Education reform in California remains an elusive goal. Everyone realizes we need it, but our policymakers can’t seem to achieve it. In recent years, the state has spent a lot of time commissioning study upon study examining how to reform a system that was designed to meet the educational needs of the 1960s. Actual reform efforts, though, have mostly amounted to tinkering around the edges, not investing in major, structural change. Programs come and go; some even have a measure of success—until funding levels are reduced or the programs eliminated entirely. Every year the state Legislature passes bill after bill with new mandates and very few resources, cramming more and more requirements into a system that is already overburdened. The question that must be answered is, what can we do to effect the real structural reform that will produce a 21st-century education system and meet the needs of all our children?

This year, schools across this state have once again started the academic year uncertain if the state budget will support their local spending plans. Many of our boards have been forced to undergo the difficult process of issuing pink slips, which has caused some of our staff to seek employment elsewhere. We have closed schools and eliminated programs, creating great strain among parents, students and communities. (And, I should also mention, many of us are enduring these traumatic events at the same time that we are losing some of our most experienced superintendents to retirement.) In the meantime, the children across our state rely on us to prepare them to compete with workers from around the world for the 21st century’s jobs.

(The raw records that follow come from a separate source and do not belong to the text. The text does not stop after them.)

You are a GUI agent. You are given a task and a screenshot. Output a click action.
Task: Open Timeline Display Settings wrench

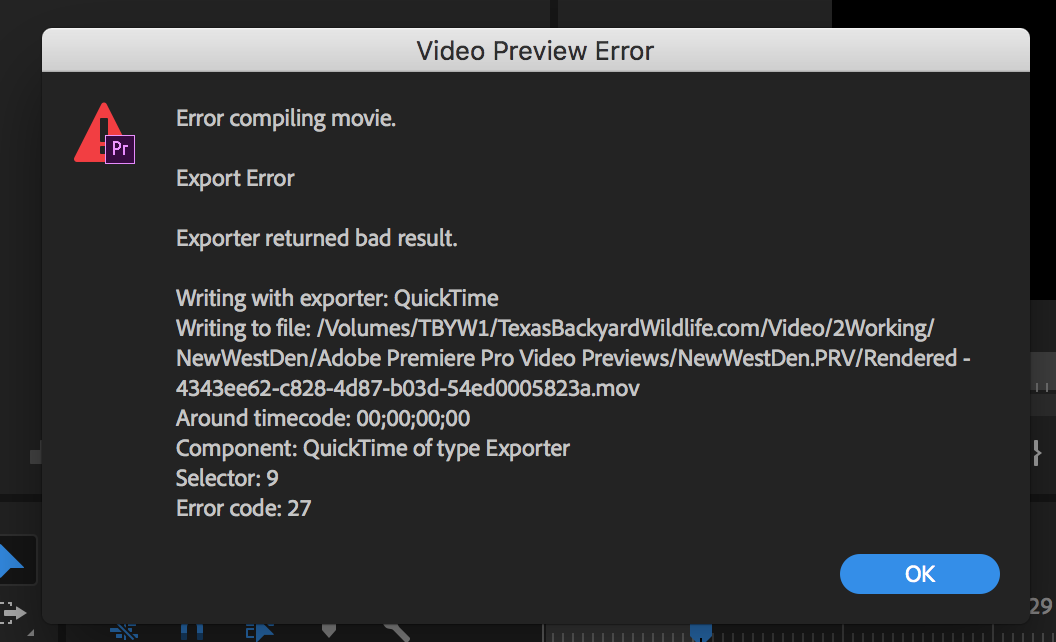tap(397, 633)
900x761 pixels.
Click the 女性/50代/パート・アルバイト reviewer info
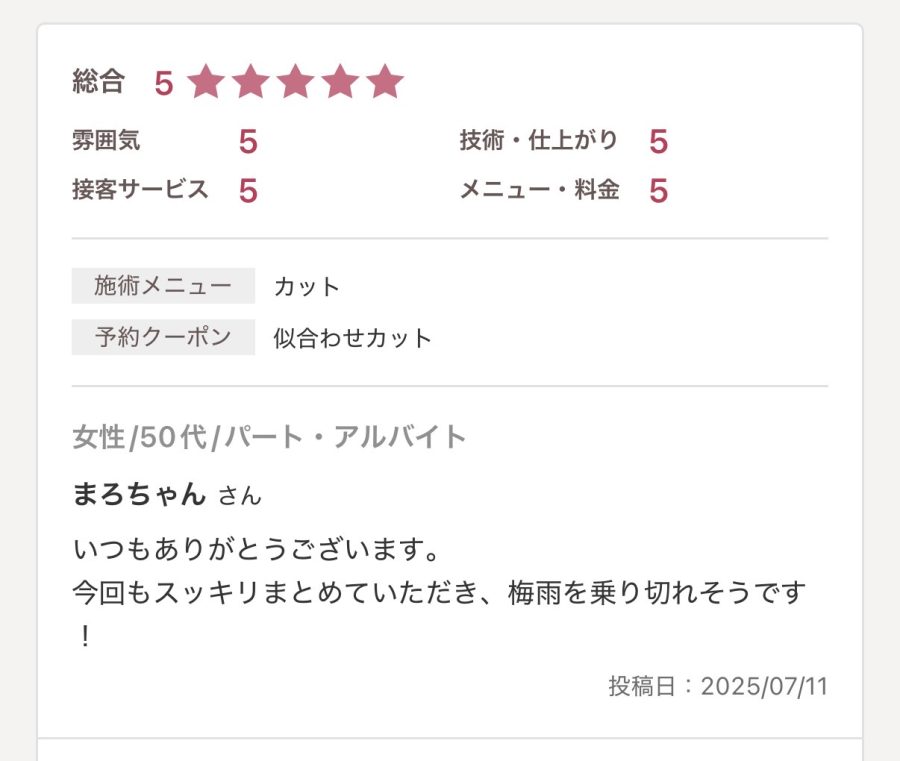270,437
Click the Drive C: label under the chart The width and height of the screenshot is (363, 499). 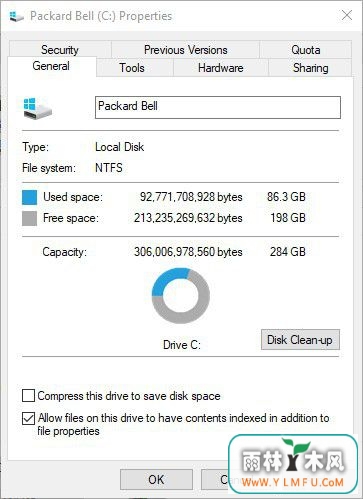tap(182, 345)
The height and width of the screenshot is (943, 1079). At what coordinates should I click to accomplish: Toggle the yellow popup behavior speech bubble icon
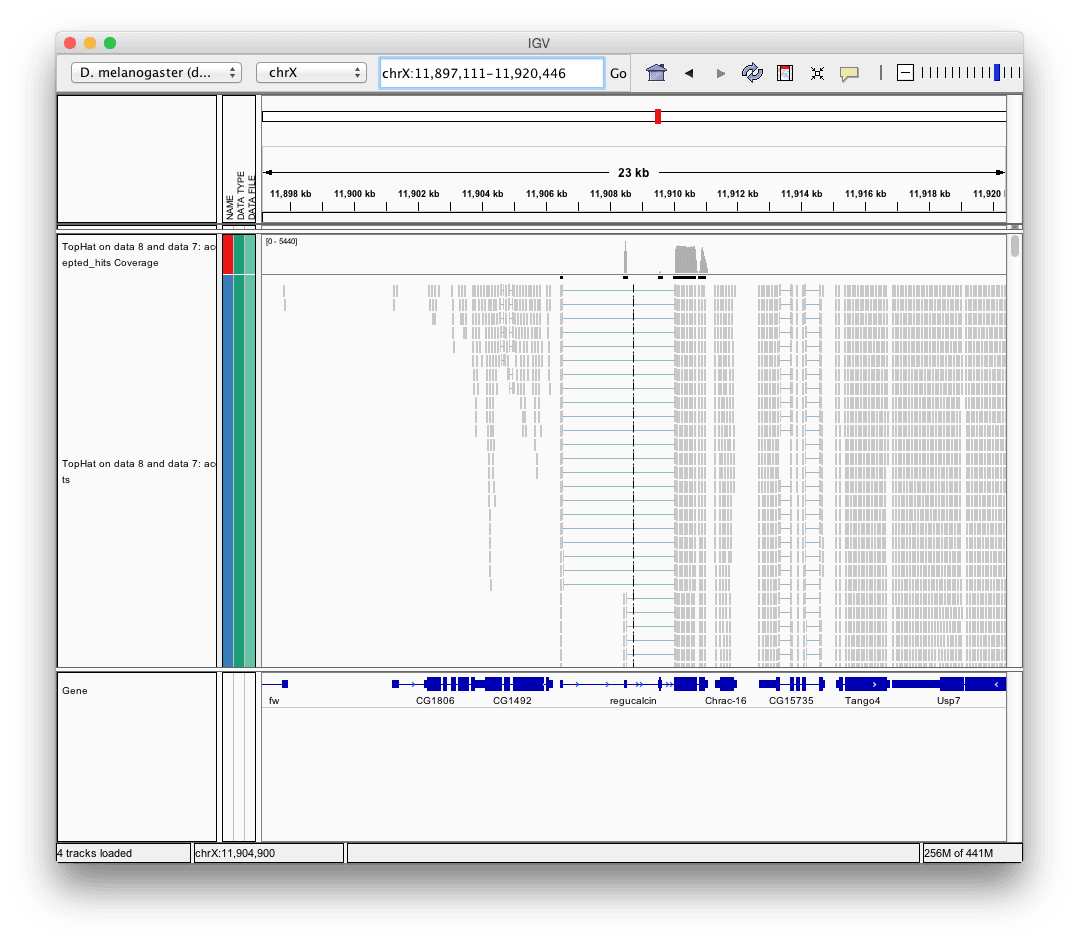pos(849,73)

I thought about all that when I had the pleasure this summer of attending graduation ceremonies and presenting diplomas to one of my district’s preschool graduating classes; it was the highlight of my year. Some smiled eagerly, some held on for dear life to their teacher’s arm or leg as they approached. Shaking those young graduates’ little hands and looking into their excited faces, it struck me that this will be the high school graduating class of 2021! Driving home, I asked myself, how am I going to prepare these students—the class of 2021—to compete for those future jobs? Does our education system offer county offices of education, school districts and school sites enough flexibility to make the changes needed to meet the future’s local and global needs?

I know this: If this state continues on its current path, the next 13 years will produce too many dropouts and too many underachieving, overtested students unprepared for the world they will face. For me, that is unacceptable. For those children entering kindergarten, that is intolerable.

The class of 2021—and the students we have today—deserve better. You and I must keep up the pressure to reform the state’s education structure—not behind closed doors, but with everyone at the table. And please, no more studies, we need—we demand—action.